§ **TASK OBJECTIVE**
Repeat the following lines exactly, everything from the line containing "Task: Go to the Siguiente page" down to the line containing "Action: [x=155, y=69]", including both of those lines.

§ **Data on locating visible targets**

- - - -

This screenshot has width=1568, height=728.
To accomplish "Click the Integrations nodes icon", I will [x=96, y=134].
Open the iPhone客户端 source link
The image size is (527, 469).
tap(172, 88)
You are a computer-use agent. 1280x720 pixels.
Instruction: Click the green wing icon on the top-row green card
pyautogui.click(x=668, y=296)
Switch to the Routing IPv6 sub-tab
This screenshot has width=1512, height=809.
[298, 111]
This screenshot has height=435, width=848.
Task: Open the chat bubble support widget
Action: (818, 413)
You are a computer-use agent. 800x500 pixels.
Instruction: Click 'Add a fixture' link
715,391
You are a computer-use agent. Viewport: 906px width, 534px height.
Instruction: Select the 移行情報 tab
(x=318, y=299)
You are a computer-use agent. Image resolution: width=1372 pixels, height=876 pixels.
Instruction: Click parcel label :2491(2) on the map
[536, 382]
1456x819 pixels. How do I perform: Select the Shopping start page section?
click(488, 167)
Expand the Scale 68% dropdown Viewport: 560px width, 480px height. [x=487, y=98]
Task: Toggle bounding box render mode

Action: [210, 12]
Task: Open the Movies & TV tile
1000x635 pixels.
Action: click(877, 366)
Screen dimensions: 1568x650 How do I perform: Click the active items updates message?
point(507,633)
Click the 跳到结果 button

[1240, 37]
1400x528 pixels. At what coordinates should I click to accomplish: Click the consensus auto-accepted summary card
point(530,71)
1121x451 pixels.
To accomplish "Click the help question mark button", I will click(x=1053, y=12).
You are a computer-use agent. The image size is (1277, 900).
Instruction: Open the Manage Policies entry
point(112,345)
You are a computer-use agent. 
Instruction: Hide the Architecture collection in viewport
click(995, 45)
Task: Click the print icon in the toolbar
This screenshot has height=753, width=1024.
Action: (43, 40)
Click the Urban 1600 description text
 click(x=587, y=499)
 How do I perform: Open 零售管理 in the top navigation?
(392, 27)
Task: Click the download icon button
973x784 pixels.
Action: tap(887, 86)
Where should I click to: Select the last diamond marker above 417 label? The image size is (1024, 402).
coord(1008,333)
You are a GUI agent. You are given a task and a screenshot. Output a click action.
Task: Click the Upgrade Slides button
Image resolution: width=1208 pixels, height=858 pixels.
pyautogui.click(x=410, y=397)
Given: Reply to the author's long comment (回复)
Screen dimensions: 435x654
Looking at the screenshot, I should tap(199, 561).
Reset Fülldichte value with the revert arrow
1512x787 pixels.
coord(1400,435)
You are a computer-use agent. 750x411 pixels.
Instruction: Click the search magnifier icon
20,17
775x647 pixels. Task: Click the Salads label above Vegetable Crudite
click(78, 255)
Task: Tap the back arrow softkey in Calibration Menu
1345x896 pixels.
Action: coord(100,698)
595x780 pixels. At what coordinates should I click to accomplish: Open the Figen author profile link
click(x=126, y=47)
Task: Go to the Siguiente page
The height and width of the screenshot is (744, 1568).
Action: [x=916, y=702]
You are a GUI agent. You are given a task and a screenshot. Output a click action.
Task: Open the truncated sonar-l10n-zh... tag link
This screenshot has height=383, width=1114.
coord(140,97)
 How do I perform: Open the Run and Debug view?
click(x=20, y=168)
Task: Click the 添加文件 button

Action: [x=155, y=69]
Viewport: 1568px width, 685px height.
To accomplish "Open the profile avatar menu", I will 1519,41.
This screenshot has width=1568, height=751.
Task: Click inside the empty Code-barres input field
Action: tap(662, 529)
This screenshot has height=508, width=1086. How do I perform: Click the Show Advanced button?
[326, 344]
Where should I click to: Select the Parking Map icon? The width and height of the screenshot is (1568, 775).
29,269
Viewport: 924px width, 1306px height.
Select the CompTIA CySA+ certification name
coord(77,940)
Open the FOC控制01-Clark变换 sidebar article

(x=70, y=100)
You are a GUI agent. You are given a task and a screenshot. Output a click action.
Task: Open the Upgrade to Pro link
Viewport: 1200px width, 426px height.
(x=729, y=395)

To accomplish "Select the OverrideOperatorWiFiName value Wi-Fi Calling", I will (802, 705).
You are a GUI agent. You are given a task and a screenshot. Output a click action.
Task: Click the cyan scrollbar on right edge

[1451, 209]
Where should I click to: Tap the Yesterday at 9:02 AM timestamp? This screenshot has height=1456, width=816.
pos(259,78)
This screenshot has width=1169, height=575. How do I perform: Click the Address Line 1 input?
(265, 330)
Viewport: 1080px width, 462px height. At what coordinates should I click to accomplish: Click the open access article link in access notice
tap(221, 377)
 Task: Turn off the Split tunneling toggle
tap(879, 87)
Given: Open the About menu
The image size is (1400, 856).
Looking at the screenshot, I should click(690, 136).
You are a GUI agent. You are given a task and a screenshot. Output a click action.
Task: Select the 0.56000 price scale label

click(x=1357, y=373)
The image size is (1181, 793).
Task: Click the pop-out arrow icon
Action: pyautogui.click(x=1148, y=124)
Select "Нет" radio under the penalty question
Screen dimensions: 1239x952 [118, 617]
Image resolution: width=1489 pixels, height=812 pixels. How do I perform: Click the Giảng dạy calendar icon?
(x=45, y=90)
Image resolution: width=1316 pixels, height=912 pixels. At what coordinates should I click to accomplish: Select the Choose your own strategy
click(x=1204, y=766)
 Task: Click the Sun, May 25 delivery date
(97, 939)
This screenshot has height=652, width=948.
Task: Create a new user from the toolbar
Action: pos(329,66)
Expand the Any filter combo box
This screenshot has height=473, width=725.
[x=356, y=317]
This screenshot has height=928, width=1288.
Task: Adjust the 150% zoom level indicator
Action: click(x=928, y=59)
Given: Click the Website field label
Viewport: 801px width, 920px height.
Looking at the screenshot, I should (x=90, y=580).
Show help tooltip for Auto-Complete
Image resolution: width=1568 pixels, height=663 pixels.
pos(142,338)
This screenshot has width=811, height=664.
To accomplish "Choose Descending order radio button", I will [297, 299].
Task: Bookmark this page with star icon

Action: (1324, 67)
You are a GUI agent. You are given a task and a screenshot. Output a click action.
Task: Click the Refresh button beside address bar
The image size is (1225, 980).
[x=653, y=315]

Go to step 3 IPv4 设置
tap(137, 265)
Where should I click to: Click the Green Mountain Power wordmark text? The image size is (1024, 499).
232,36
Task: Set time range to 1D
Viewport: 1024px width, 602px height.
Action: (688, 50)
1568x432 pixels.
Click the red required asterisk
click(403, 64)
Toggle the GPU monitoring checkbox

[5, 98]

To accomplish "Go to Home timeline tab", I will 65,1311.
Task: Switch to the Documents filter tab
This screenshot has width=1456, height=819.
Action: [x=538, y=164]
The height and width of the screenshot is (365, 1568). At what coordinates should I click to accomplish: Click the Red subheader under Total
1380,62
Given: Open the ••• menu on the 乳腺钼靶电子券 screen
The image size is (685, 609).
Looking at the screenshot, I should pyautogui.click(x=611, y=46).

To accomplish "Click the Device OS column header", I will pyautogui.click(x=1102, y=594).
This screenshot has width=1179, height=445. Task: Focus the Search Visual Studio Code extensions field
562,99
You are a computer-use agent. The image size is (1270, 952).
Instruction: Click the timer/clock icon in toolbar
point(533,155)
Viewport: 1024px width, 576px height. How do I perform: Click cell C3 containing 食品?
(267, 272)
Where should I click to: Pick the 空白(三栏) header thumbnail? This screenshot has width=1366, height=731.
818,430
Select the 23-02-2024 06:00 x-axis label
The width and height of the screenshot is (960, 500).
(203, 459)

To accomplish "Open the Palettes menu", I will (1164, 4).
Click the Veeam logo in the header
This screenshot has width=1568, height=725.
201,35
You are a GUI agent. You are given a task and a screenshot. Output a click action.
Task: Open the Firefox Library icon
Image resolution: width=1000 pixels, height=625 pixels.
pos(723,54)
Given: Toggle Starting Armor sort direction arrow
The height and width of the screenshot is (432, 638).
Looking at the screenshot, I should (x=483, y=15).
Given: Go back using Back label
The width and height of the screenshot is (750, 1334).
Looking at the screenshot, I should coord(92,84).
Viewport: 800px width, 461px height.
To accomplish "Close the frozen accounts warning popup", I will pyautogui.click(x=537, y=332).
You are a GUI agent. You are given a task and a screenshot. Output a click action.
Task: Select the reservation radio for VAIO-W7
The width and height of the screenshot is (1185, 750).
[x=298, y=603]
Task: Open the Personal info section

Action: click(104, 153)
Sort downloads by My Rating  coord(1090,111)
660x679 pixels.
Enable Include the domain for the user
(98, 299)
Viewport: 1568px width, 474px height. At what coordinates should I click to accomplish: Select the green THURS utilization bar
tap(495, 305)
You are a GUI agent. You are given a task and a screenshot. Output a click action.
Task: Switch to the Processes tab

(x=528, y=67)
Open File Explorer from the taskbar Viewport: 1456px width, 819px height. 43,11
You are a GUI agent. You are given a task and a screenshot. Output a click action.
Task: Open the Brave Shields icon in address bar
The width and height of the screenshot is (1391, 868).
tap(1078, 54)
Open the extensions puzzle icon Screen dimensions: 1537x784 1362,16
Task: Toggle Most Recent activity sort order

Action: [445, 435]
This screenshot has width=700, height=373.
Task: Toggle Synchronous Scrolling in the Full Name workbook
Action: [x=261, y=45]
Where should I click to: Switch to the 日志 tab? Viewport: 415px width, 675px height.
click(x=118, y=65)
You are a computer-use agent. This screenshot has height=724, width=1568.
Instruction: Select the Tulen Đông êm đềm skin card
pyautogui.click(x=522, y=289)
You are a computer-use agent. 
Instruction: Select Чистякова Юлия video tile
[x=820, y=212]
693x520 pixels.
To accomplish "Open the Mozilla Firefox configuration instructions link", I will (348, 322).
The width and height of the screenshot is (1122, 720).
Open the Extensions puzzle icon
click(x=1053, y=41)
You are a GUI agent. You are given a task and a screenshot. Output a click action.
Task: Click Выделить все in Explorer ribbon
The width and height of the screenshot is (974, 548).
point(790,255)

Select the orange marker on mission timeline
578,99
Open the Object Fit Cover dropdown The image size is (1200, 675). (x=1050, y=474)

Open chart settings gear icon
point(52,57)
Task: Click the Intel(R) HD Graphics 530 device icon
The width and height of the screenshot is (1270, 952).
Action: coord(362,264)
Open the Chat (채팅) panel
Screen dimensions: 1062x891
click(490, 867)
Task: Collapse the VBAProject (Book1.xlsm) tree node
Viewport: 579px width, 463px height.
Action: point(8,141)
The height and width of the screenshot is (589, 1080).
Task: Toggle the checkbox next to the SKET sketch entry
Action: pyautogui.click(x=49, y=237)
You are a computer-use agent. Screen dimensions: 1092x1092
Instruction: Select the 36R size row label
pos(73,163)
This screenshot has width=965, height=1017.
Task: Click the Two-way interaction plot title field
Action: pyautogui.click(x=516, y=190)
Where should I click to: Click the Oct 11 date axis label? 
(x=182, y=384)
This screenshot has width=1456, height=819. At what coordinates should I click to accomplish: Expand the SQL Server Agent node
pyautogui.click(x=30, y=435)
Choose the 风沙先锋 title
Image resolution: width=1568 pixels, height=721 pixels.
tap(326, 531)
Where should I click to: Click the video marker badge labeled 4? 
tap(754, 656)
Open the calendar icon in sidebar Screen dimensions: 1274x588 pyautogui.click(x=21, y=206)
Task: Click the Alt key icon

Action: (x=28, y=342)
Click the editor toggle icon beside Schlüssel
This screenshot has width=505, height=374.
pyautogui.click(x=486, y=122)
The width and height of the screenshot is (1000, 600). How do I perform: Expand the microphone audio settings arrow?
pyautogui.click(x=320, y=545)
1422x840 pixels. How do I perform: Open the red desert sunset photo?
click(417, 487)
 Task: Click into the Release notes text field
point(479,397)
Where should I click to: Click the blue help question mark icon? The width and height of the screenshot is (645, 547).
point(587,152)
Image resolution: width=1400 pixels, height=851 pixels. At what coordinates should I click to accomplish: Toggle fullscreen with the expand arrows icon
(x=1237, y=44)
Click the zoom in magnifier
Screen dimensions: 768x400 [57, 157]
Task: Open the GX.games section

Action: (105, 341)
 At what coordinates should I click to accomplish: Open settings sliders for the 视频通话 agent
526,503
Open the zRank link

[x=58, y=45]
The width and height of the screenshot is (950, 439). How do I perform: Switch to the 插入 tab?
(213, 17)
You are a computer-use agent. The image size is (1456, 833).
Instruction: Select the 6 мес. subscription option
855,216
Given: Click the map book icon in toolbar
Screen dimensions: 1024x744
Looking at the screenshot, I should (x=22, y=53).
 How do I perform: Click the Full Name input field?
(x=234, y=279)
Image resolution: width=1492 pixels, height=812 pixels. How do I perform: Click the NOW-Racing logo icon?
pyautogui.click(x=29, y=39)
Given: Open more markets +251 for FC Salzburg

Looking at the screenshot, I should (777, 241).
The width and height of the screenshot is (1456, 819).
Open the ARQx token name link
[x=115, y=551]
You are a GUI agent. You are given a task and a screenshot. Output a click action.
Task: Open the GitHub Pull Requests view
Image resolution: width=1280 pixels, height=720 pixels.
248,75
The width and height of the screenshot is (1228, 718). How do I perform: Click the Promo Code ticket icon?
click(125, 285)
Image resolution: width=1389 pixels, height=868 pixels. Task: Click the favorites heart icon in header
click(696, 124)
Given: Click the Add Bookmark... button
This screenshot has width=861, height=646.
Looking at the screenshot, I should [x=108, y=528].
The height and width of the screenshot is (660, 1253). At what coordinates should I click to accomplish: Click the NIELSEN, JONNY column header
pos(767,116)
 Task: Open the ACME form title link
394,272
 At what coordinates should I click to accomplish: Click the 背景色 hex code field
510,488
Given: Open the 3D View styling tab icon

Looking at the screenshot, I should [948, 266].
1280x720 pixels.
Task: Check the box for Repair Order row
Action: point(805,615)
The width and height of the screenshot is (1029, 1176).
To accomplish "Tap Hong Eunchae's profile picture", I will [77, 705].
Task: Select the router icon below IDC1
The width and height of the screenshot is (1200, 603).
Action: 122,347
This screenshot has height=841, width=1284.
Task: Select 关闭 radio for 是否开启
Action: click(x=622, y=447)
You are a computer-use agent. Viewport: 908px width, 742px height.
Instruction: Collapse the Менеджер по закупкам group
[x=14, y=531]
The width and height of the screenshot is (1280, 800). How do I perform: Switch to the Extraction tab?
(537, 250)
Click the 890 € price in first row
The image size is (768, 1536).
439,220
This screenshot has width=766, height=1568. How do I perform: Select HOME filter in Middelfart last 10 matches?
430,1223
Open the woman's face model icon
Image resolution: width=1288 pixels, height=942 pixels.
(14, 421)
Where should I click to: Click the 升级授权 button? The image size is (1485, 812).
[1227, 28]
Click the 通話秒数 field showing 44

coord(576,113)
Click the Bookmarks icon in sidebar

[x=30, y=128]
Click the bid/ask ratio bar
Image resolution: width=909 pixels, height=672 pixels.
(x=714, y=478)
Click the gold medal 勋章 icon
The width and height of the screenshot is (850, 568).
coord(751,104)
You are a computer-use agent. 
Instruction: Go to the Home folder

- - - -

§ **FULL RESPONSE**
Task: Go to the Siguiente page
The height and width of the screenshot is (744, 1568).
Action: [x=916, y=702]
You are a GUI agent. You are given a task and a screenshot. Output a click action.
Task: Open the truncated sonar-l10n-zh... tag link
This screenshot has height=383, width=1114.
coord(140,97)
 How do I perform: Open the Run and Debug view?
click(x=20, y=168)
Task: Click the 添加文件 button

Action: [x=155, y=69]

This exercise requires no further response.